Since only the words are wanted, reproduce every entry exactly and leave the images behind.

• _Given records_:
_____
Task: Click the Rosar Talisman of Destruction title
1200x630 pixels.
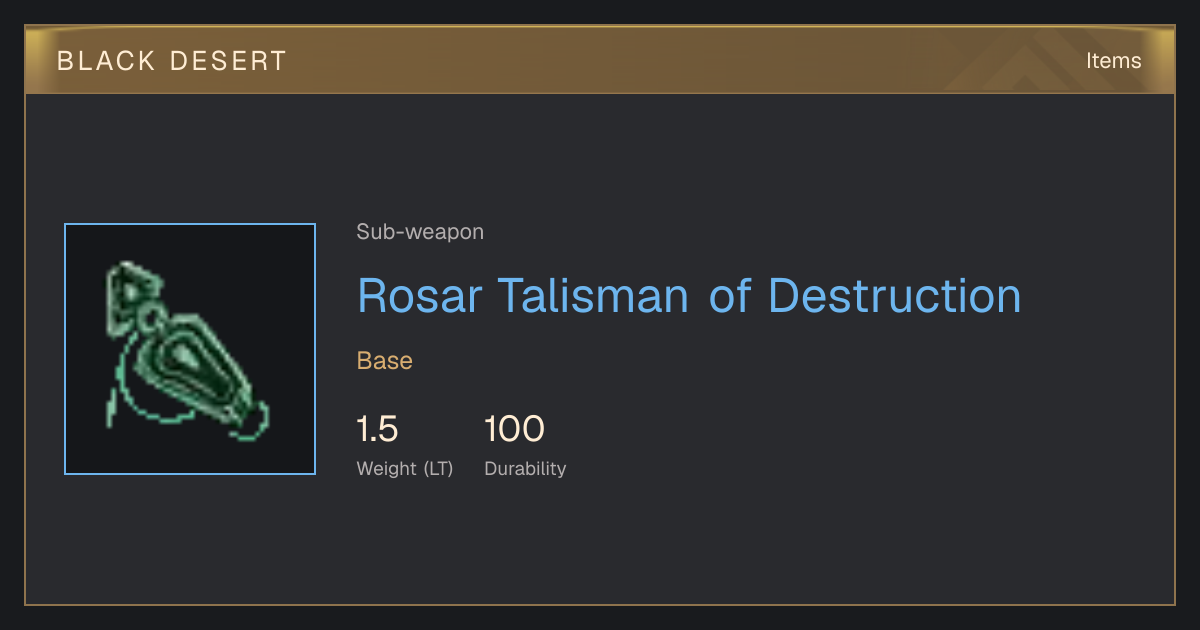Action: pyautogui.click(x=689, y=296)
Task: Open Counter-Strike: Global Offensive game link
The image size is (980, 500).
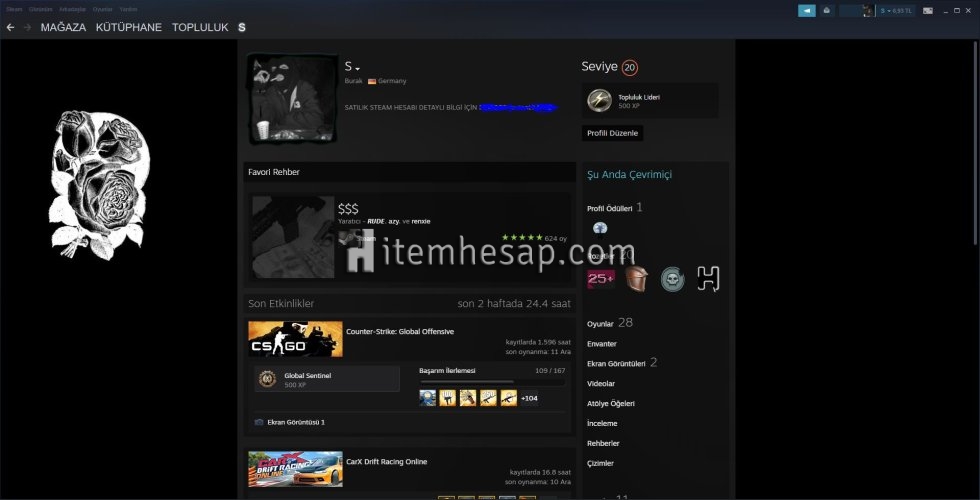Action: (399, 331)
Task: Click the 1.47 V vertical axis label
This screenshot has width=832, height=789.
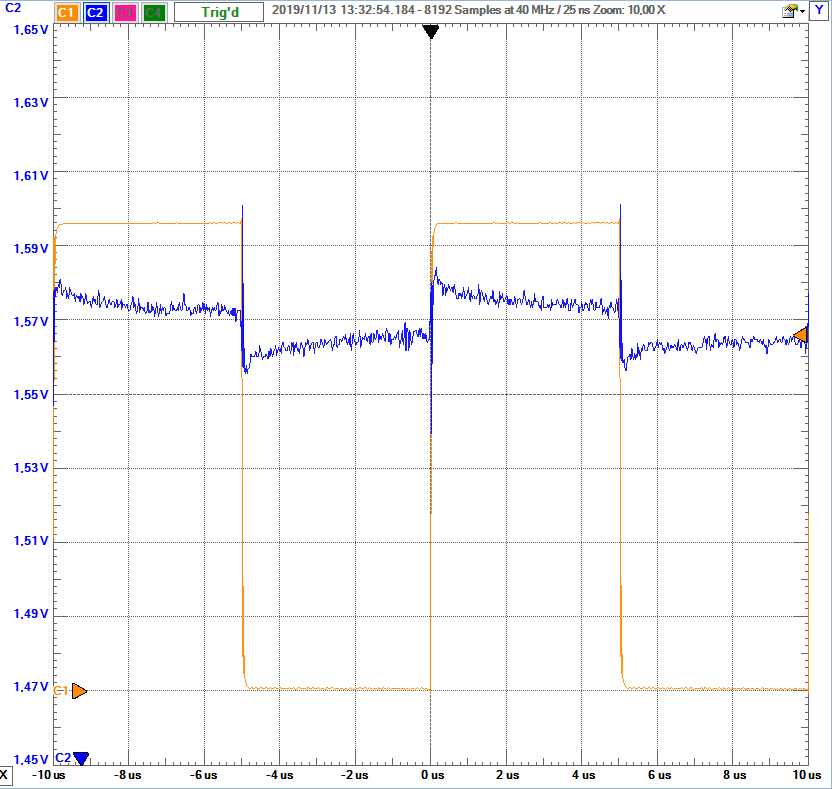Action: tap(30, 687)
_____
• _The answer_:
Task: Click the Rosar Talisman of Destruction title
1200x630 pixels.
Action: pyautogui.click(x=689, y=296)
Task: Open Counter-Strike: Global Offensive game link
The image size is (980, 500).
Action: (399, 331)
Task: Click the 1.47 V vertical axis label
This screenshot has width=832, height=789.
Action: tap(30, 687)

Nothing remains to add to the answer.